Year published: 2009

Stars: 3.5 out of 5

Synopsis: Mia Hall has everything. A scholarship to Juilliard forthcoming, liberal parents who adore her, a younger brother who is the light of her life, and Adam, a punk-rocker boyfriend who is the perfect contrast to her classic cellist.

Her world is smashed, literally, when an awful car wreck kills the rest of her parents. But she is caught between; no longer living, not yet dead. It becomes clear that she has a choice: let go, slip into the abyss, or fight to stay.

Review: Holy shit.

Okay, first and foremost: fuck USA Today. Gayle Forman has more talent in her little finger than Stephenie Meyer has in her entire body.

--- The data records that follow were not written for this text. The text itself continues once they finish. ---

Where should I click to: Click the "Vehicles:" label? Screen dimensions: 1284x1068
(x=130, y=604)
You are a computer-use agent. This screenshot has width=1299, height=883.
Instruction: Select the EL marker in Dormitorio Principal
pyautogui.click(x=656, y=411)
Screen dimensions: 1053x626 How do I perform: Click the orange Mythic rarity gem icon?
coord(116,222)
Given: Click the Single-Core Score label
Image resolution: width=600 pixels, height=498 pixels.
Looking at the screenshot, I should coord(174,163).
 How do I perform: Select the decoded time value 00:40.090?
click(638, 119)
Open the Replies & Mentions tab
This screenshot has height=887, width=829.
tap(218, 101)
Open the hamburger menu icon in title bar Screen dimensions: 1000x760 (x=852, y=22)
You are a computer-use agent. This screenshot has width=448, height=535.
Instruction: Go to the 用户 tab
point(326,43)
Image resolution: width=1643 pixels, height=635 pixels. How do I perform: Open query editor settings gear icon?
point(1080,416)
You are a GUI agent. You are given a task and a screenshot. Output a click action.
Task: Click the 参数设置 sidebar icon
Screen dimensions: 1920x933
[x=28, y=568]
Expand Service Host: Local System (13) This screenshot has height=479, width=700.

Secondly: this book is amazing. Its length betrays its power (it only took me three and a half hours to read after running into the trailer for the forthcoming movie). Forman writes in the way I hope to: able to spin a parable while focusing on seemingly minute details (the Sonic Youth tee shirt, the heart-emblazoned nails of one of the nurses, the rustbucket Celica that turned into their tomb), conveying a character not quite through actions (because the only action poor Mia really has is her choice), but experiences and details.

It's told nonlinearily (which isn't a word but you get it), and it's a style I love and one that I've dabbled with in the past (Zero Hour shameless plug) and it's damn hard to get right. As a result, not everything feels relevant, and some parts feel like padding (the most obvious is when a famous punk rocker shows up to help Adam sneak into the ICU past visiting just feels unnecessary, but it added about fifteen iPhone pages).

However, tension drips of every page, you hang on every word, hoping, praying that she wakes up, even when Mia herself doesn't want to.


The Fault In Our Stars or Perks of Being A Wallflower fans will love it. The e-book version costs $4.99 and is worth triple that, easily.